Texte extrait:
+++++
Ne vous méfiez pas du brouillard

En décembre 1994, je me suis perdu dans le brouillard. Et je m’en souviens. C’était dans le massif de la Chartreuse, non loin de Grenoble, exactement dans les entours du col de l’Alpe, le long du vallon de Pratcel, pour ceux qui connaissent. Le problème, c’est que j’avais commencé cette somptueuse balade bien trop tard dans la journée. Était-il trois heures de l’après-midi ? Peut-être bien.

Au point de départ, le pré Orcel, vers 1400 mètres seulement. Le brouillard était là, mais vacillant, semblant vaciller et reculer devant le soleil froid de l’hiver. Comment résister à un sentier qui monte vers une hêtraie ? J’y suis allé, bien entendu. La pente était couverte de fantômes de pins et de hêtres transis. Je marchais tout contre une falaise calcaire, une vieille bête taraudée par le temps, creusée de milliers de trous d’érosion. Le gris du monde était partout : dans la brume, sur les troncs et la roche.

À la cabane de l’Allier, des flammes bleues ont commencé à trouer le ciel au-dessus de la forêt. Le soleil perçait le front des nuages, et dispersait leurs troupes compactes. Naïvement, j’ai cru le pays conquis. Émergeant des nues, la montagne se découpait au loin, en une série de chromos. Roses. Le mont Blanc, la Vanoise, Belledonne, l’Oisans ! Je ne sais si vous connaissez. Je vous conseille.

Plus loin, les encorbellements de la falaise formaient par endroits des voûtes, égayées par de rares pins à crochet. Les hommes du Néolithique fréquentaient déjà le lieu, ainsi que l’extraordinaire ours des cavernes, notre si splendide Ursus spaelus. Les ancêtres plus récents n’étaient pas moins préhistoriques : je me rappelle avoir vu dans ces environs, à 1800 mètres d’altitude peut-être, une antique borne-frontière.
+++++
Actions à mener:
A) Recopiez fidèlement le passage du récit de la randonnée en Chartreuse, de « Au point de » à « et la roche. ».
B) Indiquez si chacune des affirmations suivantes concorde avec le récit de la randonnée en Chartreuse, en répondant par oui ou par non et en citant les mots décisifs : (i) la balade est partie du pré Orcel, vers 1400 mètres ; (ii) la balade a commencé tôt dans la journée ; (iii) la falaise longée était en granit.
C) Rédigez la suite du récit de la randonnée en Chartreuse, à partir de sa dernière phrase.

Données affichées:
+++++
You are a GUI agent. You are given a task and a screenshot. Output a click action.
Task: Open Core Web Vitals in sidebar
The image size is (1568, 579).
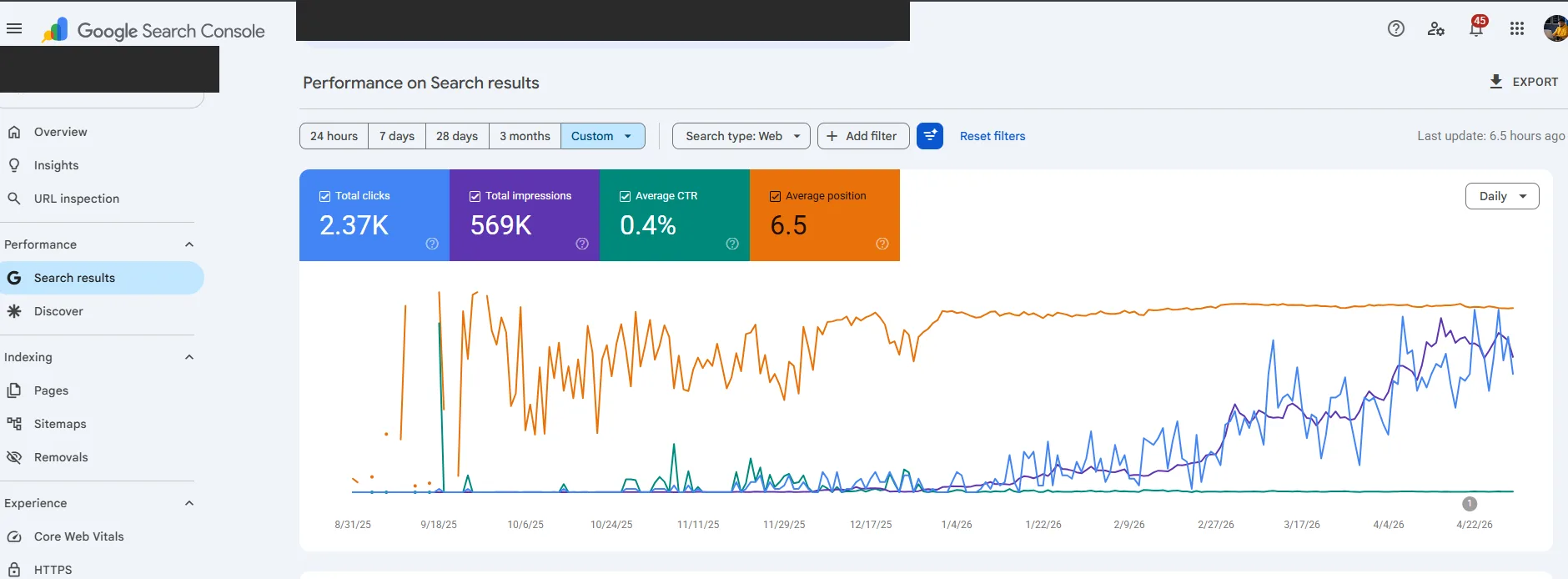78,536
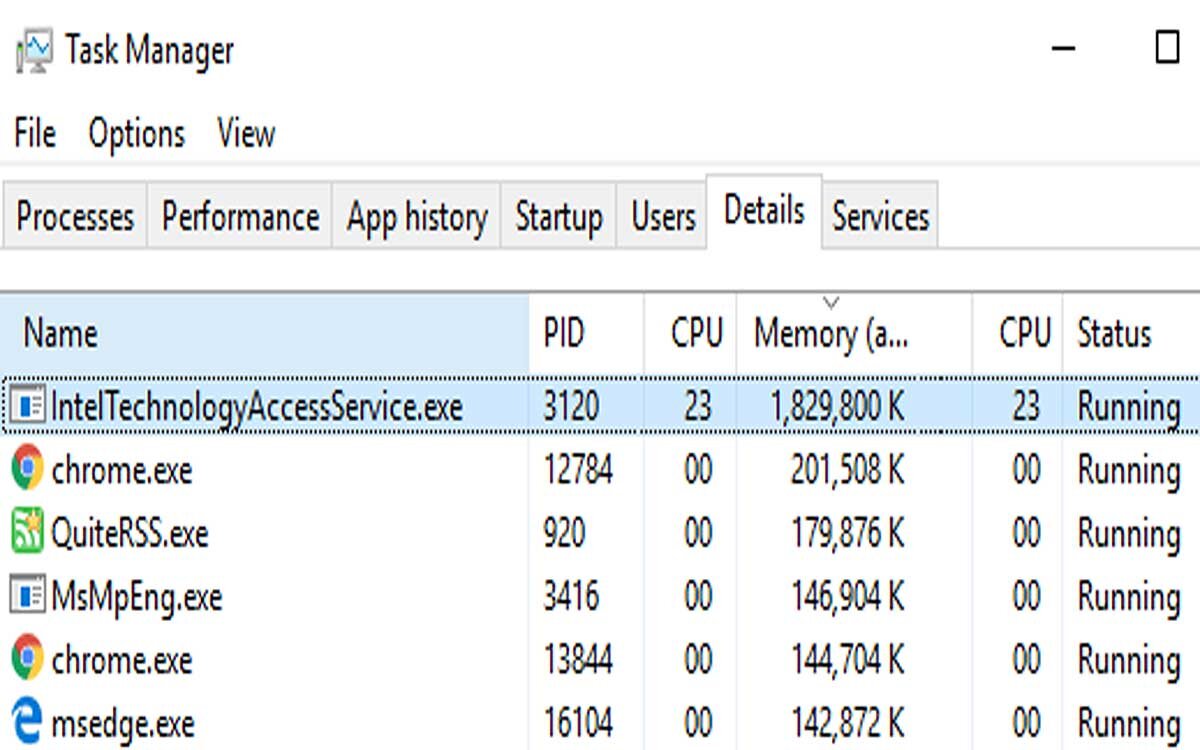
+++++
Réponses par consigne:
A)
Au point de départ, le pré Orcel, vers 1400 mètres seulement. Le brouillard était là, mais vacillant, semblant vaciller et reculer devant le soleil froid de l’hiver. Comment résister à un sentier qui monte vers une hêtraie ? J’y suis allé, bien entendu. La pente était couverte de fantômes de pins et de hêtres transis. Je marchais tout contre une falaise calcaire, une vieille bête taraudée par le temps, creusée de milliers de trous d’érosion. Le gris du monde était partout : dans la brume, sur les troncs et la roche.

B)
(i) Oui : « Au point de départ, le pré Orcel, vers 1400 mètres seulement. »
(ii) Non : « j’avais commencé cette somptueuse balade bien trop tard dans la journée. »
(iii) Non : « Je marchais tout contre une falaise calcaire ».

C)
Car cette montagne avait jadis été disputée, entre France et Savoie. Sur la borne, il y avait d’un côté une fleur de lys, et de l’autre une croix de Savoie. S’était-on tué pour le calcaire ? Peut-être. Moi, je planais, je n’étais déjà plus de ce monde infernal. Je pensais aux chauves-souris des cavernes, très nombreuses. À la délicate sérotine de Nilsson, par exemple. Ou à l’aigle royal, qui devait espérer comme moi la victoire de la lumière pour entreprendre son vol, et saisir le lièvre. Je n’osais évoquer le spectre du tétras-lyre, si abondant aux temps lointains, mais alors en perdition.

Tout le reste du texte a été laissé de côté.